■ **Reading text**
EPA will work with PCAQCD to identify measures that are appropriate in 
light of local circumstances.
    Comment #4: PCAQCD disagreed with EPA's assertion in our proposed 
rule that the absence of recordkeeping provisions in Rule 4-2-050 
constitutes a rule deficiency. They further commented that the 
``reasonable precaution'' standard, combined with monitoring 
information, is sufficient to ascertain compliance with these rules.
    Response #4: Recordkeeping provisions in prohibitory rules provide 
the main instruments for effective enforcement of regulatory 
requirements. Recordkeeping is needed in order to verify compliance 
with the requirements or limits established by the rule. Section 110(a) 
of the Clean Air Act requires the inclusion of recordkeeping measures 
in any submitted SIP rule. Though recordkeeping requirements for 
fugitive dust may not be as detailed as those in typical stationary 
source rules, some feasible recordkeeping provisions are nevertheless 
required. Examples of district rules containing recordkeeping 
requirements include:
     Maricopa County Environmental Services Department, Arizona 
(MCESD), Rule 310 (Fugitive Dust).

[[Page 41898]]

     San Joaquin Valley Unified Air Pollution Control District, 
California (SJVUAPCD), Regulation 8 (Fugitive PM-10 Prohibitions), Rule 
8011 (General Requirements).
     South Coast Air Quality Management District, California 
(SCAQMD), Rule 403 (Fugitive Dust).
     Clark County, Nevada.
[cir] Section 90 (Fugitive Dust From Open Areas and Vacant Lots)
[cir] Section 91 (Fugitive Dust From Unpaved Roads, Unpaved Alleys, and 
Unpaved Easement Roads)
[cir] Section 92 (Fugitive Dust From Unpaved Parking Lots, Material 
Handling and Storage Yards, and Vehicle and Equipment Storage Yards)
[cir] Section 93 (Fugitive Dust From Paved Roads and Street Sweeping 
Equipment)
[cir] Section 94 (Permitting and Dust Control for Construction 
Activities)

■ **Given problem 1**
List every Clark County, Nevada section named in the fugitive dust passage, giving each section's number and title.
The fugitive dust passage and the rows that follow it have no connection to each other.

■ **Records supplied**
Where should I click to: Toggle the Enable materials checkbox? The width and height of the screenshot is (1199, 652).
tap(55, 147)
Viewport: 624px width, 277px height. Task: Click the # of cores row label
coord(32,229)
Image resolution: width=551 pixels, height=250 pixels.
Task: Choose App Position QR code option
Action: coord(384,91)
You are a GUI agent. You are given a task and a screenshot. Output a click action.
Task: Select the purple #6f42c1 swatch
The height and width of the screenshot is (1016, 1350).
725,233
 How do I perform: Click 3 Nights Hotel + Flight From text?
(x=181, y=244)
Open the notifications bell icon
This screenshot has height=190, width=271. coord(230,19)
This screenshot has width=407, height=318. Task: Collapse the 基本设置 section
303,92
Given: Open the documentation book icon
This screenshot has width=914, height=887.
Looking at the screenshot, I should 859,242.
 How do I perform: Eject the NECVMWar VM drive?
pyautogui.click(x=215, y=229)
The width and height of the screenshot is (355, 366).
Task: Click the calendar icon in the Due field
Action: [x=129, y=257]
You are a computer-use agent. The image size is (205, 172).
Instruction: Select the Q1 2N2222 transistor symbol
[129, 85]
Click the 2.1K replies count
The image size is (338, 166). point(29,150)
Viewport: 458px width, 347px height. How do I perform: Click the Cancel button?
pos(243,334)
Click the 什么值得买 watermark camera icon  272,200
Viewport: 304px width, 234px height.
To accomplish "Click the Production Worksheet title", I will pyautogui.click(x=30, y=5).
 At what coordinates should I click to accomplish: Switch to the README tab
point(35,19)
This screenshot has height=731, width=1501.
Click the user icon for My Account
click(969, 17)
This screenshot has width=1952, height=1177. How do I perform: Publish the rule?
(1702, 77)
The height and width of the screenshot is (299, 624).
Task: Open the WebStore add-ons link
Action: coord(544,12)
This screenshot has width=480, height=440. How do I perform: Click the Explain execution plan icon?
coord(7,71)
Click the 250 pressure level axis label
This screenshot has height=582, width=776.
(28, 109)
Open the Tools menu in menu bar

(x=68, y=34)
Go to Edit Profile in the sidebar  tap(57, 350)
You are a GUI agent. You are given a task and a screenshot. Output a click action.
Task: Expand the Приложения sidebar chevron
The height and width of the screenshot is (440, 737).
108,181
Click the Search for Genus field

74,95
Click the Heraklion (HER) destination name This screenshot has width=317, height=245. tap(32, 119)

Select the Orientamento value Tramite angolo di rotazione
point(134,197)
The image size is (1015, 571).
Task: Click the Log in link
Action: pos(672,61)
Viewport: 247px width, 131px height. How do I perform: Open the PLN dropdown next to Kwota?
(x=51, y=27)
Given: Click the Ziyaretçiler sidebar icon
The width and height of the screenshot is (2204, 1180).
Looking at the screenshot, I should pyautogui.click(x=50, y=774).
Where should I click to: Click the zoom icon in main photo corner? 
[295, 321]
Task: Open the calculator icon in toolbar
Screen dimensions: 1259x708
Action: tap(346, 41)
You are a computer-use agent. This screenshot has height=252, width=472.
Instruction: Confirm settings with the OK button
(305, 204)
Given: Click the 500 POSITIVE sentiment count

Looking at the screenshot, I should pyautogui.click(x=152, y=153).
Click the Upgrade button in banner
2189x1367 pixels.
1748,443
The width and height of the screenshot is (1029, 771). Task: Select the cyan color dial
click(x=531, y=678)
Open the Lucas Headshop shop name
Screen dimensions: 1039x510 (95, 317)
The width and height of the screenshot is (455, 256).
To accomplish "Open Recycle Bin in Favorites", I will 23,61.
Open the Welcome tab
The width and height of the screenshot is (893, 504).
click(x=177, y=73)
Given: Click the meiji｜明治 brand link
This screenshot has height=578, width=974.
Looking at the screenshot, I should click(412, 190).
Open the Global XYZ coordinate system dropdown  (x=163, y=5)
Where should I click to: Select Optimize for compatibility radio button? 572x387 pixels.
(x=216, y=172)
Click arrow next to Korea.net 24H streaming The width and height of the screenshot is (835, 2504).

■ **Given problem 2**
Please return, line for line and unchanged, the stretch of the rows from the line containing "Open the Lucas Headshop shop name" through the last row.

■ **Task answer 1**
Section 90 (Fugitive Dust From Open Areas and Vacant Lots)
Section 91 (Fugitive Dust From Unpaved Roads, Unpaved Alleys, and Unpaved Easement Roads)
Section 92 (Fugitive Dust From Unpaved Parking Lots, Material Handling and Storage Yards, and Vehicle and Equipment Storage Yards)
Section 93 (Fugitive Dust From Paved Roads and Street Sweeping Equipment)
Section 94 (Permitting and Dust Control for Construction Activities)

■ **Task answer 2**
Open the Lucas Headshop shop name
Screen dimensions: 1039x510 (95, 317)
The width and height of the screenshot is (455, 256).
To accomplish "Open Recycle Bin in Favorites", I will 23,61.
Open the Welcome tab
The width and height of the screenshot is (893, 504).
click(x=177, y=73)
Given: Click the meiji｜明治 brand link
This screenshot has height=578, width=974.
Looking at the screenshot, I should click(412, 190).
Open the Global XYZ coordinate system dropdown  (x=163, y=5)
Where should I click to: Select Optimize for compatibility radio button? 572x387 pixels.
(x=216, y=172)
Click arrow next to Korea.net 24H streaming The width and height of the screenshot is (835, 2504).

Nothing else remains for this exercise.